DUMAGUETE CITY—The president of the Negros Oriental Chamber of Commerce and Industry, Inc. (NOCCI) on Friday urged the National Grid Corporation of the Philippines (NGCP) to improve its facilities to accommodate the excess power in Negros Island.
Currently, the NGCP is apparently incapable of receiving and distributing the excess power to other areas like Panay and Cebu and so there is a need for the firm to increase its transmission services, said NOCCI president Edward Du on Friday.
Du issued his statement in reaction to media reports over the “oversupply” of renewable energy, particularly solar power, in Negros that might become a problem later on as this cannot be transmitted to other areas.
But, according to him, it would not be a problem as the extra power can be shared with other areas experiencing rotating brownouts and lack of power supply if only NGCP can transmit it.
Senator Francisco Escudero this week had questioned the sudden surge in solar power plants in Negros, pointing out that not all of the combined generated capacity is being utilized in the island.
Escudero questioned Energy officials during the sub-committee hearing why the government had allowed these solar power plants to be built in the Negros Island Region (NIR).

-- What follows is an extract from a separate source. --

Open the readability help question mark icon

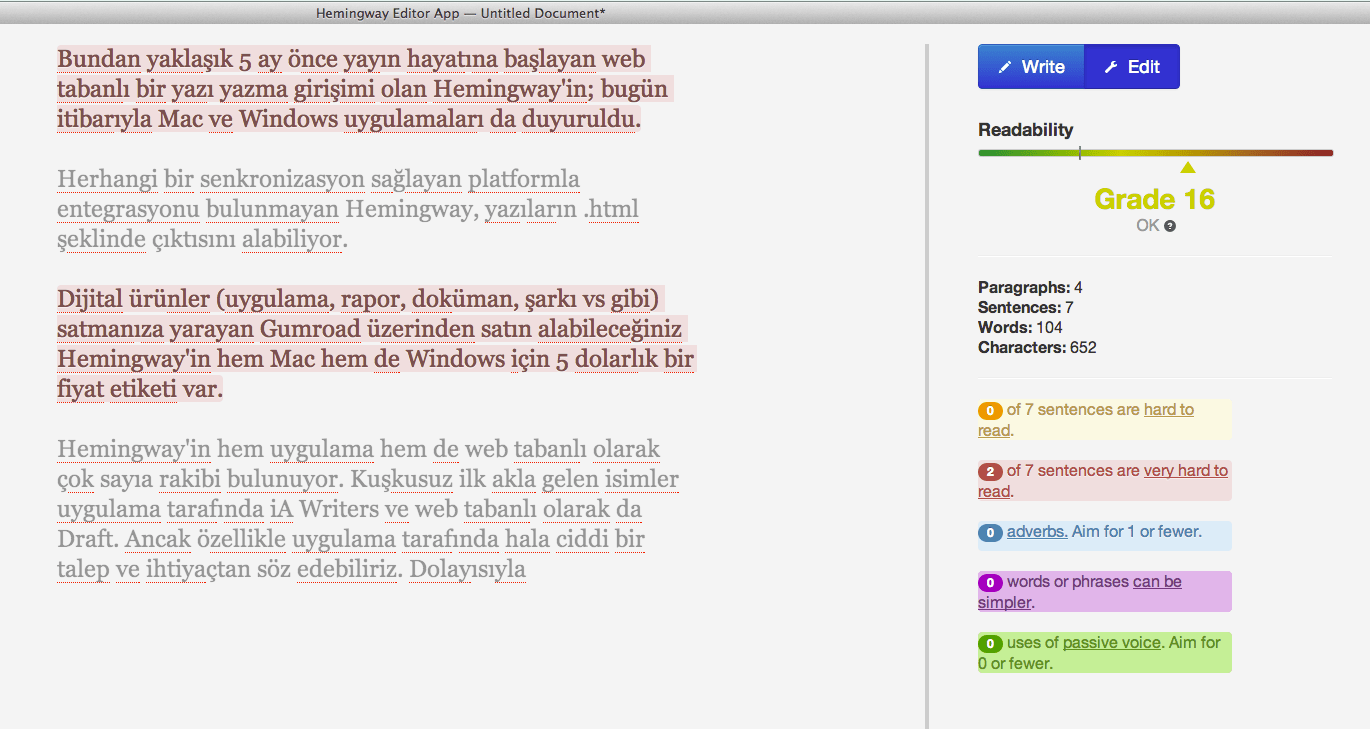(1169, 225)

The NIR only needs a little over 300 megawatts of power but geothermal, solar and bio-mass energy in the island is estimated to have an accumulated total of more than 500MW generated capacity.
Geothermal giant Energy Development Corporation has more than 220MW of geothermal power, while solar plants generate more than 300MW and bio-mass with less than 100MW, Du pointed out.
Aside from being expensive, solar power cannot also be used as baseload power because it is unstable, thus, not too many are buying it, Du added.
Du also questioned why the Department of Energy gave out the necessary licenses for these solar power plants without the corresponding improvements of the country’s primary transmission company, the NGCP.
The chamber president pointed out that it is not the fault of the investors to come and set up business in the NIR because they were simply responding to previous calls for additional renewable energy here, especially with pronouncements of projected power shortage sometime in 2013 and 2014, Du said.
It is a “success problem” that now needs to be resolved, as solar power companies are not getting their returns of investment at this time, he added.
Meanwhile, Du disclosed that NOCCI is hoping for a fair “energy mix” of geothermal and solar to cater to the electricity requirements of the region.